[DATA SHOWN]:
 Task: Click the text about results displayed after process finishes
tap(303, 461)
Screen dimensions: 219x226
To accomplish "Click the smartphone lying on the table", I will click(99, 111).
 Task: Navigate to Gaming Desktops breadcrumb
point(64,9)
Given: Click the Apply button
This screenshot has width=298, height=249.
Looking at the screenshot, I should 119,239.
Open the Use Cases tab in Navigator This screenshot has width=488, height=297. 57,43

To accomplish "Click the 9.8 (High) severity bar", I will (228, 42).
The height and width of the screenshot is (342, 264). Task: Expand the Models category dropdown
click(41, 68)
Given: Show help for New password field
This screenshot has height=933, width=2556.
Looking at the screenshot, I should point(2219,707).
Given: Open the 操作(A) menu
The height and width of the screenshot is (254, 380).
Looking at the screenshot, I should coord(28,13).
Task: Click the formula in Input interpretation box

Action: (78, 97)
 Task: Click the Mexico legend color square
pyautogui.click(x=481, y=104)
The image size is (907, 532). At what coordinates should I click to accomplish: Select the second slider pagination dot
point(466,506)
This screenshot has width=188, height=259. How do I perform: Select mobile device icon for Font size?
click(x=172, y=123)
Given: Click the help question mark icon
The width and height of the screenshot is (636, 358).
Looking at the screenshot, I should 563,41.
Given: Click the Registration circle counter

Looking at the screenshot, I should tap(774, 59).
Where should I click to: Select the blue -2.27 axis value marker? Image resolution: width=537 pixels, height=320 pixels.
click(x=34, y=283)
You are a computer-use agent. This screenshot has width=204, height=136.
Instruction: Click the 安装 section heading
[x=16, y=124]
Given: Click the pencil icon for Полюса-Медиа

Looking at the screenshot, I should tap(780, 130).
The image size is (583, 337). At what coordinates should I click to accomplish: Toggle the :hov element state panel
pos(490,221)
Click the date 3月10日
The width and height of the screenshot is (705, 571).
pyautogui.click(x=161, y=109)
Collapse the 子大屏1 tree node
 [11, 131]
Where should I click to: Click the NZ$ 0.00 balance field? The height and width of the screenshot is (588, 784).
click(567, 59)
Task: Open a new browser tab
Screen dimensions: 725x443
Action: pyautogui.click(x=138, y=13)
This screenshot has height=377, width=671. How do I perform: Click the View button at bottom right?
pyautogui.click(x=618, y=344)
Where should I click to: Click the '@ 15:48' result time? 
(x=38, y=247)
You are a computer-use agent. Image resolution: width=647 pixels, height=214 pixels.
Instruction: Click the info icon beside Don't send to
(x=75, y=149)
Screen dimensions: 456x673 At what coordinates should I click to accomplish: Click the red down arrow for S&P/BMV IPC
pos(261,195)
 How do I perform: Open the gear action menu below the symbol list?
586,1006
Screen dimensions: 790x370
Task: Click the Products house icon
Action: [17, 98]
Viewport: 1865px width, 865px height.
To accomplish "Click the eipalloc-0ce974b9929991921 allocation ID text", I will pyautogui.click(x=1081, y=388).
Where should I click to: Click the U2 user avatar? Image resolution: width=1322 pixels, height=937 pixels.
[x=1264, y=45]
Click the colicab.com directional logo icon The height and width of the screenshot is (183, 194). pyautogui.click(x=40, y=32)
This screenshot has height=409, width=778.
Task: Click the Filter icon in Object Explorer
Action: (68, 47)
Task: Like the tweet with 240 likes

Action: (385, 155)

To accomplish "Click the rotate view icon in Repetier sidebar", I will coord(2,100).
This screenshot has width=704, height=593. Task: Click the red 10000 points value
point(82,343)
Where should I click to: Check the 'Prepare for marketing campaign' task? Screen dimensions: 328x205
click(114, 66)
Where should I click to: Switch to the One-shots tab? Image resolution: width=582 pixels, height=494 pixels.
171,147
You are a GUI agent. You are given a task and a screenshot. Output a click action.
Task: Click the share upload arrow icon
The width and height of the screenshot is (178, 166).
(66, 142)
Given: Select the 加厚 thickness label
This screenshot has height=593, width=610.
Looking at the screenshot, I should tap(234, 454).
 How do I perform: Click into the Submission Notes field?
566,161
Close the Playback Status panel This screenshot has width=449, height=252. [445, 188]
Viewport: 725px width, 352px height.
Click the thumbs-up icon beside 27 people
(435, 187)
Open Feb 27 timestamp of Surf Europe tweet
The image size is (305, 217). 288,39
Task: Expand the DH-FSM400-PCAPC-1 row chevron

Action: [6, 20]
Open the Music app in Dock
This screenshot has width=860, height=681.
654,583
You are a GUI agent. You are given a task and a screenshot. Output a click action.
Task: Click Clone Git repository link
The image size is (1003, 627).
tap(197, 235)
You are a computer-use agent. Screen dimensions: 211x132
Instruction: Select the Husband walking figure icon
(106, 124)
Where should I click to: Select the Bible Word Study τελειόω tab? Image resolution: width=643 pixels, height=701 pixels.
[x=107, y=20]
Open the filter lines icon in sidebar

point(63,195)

[TASK DETAILS]: If a line in the records above includes the string "help", copy it.

[EXPECTED ANSWER]:
Given: Show help for New password field
Given: Click the help question mark icon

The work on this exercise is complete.